GIVEN REQUEST:
How many lines in the records that follow contain the string "pixels"? Reply with the number alone.

SOURCE MATERIAL:
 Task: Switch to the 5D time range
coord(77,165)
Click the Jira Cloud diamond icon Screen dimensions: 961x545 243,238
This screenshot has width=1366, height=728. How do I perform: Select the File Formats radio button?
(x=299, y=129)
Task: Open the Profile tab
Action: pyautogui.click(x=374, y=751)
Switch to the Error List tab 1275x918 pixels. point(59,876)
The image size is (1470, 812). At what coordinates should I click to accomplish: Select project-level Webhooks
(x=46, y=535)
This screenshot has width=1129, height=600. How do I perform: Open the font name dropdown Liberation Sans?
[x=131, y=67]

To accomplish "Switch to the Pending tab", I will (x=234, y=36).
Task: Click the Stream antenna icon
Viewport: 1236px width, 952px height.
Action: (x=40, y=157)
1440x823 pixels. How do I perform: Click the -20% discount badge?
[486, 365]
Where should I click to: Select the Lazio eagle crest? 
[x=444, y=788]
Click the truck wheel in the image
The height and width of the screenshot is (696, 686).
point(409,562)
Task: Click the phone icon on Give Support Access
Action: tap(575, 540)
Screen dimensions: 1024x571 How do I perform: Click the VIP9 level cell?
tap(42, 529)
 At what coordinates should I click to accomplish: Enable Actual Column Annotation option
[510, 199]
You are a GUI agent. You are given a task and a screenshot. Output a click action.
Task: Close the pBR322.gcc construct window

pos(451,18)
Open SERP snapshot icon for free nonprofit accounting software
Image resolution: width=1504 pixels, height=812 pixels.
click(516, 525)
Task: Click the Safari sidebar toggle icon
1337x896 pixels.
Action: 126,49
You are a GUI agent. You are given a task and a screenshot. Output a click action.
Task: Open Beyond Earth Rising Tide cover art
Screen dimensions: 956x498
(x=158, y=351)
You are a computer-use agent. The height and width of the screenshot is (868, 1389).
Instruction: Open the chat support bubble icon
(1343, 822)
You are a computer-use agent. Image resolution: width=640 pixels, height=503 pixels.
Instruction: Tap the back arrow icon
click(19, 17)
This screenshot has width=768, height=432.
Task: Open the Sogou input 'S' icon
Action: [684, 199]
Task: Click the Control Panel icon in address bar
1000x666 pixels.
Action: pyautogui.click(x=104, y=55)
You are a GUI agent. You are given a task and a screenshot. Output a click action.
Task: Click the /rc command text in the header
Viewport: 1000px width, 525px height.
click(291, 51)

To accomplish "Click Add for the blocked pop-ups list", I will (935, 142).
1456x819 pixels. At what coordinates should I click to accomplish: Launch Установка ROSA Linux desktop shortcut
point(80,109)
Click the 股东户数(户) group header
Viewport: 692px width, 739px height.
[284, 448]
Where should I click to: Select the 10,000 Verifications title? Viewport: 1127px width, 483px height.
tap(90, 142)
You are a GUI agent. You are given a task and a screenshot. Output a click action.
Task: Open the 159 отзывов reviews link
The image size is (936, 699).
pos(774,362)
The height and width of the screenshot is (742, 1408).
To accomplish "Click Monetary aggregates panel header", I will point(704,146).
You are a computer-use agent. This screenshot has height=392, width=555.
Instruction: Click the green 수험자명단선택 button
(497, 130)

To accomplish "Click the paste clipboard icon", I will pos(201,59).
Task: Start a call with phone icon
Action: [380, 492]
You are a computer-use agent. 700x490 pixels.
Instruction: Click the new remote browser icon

ANSWER FOR THIS EXERCISE:
8